Pytor shifted his weight and re-crossed his legs. The question unnerved him. Should he name Ana? He stared at his interrogator. What do they want to hear?
“Captain Heigel, you have put me in prison for what I don’t know. I am a guest in your country…”
The Captain leapt out of his chair and slapped him hard across his face. “Don’t be insolent, Dr. Raskowski. You took our hospitality and shit on it. Now, who were you with?”
He rubbed his face and looked wildly around the room. The Captain stood next to him ready to land another blow. “Okay. A young woman,” he finally said. “I met her at a café.” He put his head down and spoke softly. “She was the one who told me about that…place.”
“Captain, I am ashamed. I’m a married man.”
“Of course, understandable uh huh.” The Captain took his seat. He put his elbows on the table and leaned forward. “You are lying, and we both know it. Doctor it will go badly for you. I tried to be civil one gentlemen to another but…” He looked up at the ceiling. “You came to Berlin to destroy the cabaret. People were killed because of you.”
“What? Captain Heigel, “I did no such thing. I almost died in that building.”

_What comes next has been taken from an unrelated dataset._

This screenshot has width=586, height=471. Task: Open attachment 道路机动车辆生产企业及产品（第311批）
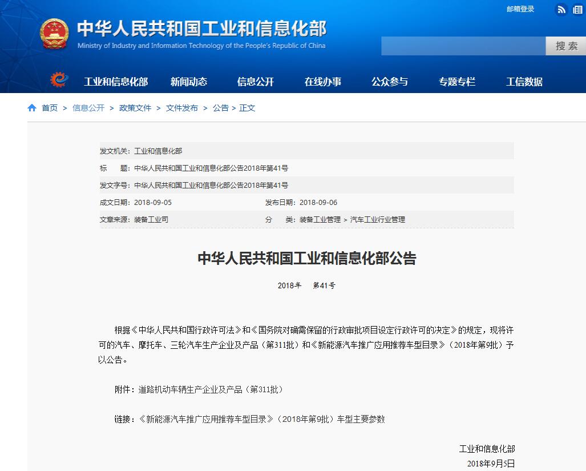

“I will not tolerate your lies,” the Captain shouted and knocked the chair over as he got up. He reached into his coat pocket and pulled out a crop. He flicked his wrist and the whip made a whoosh then crack when it struck the table. He stood over the prisoner. “Let’s try again, Dr. Raskowski. I want names and details. Germany must be protected from scourges like you. Do you know how many people lost their lives?”
Pytor looked up.
“Do you care?”
“Captain, I, too, was a victim. I didn’t…”
The whip went across his face. “False.”
“You bomb thrower. We have witnesses. Where did you get it?”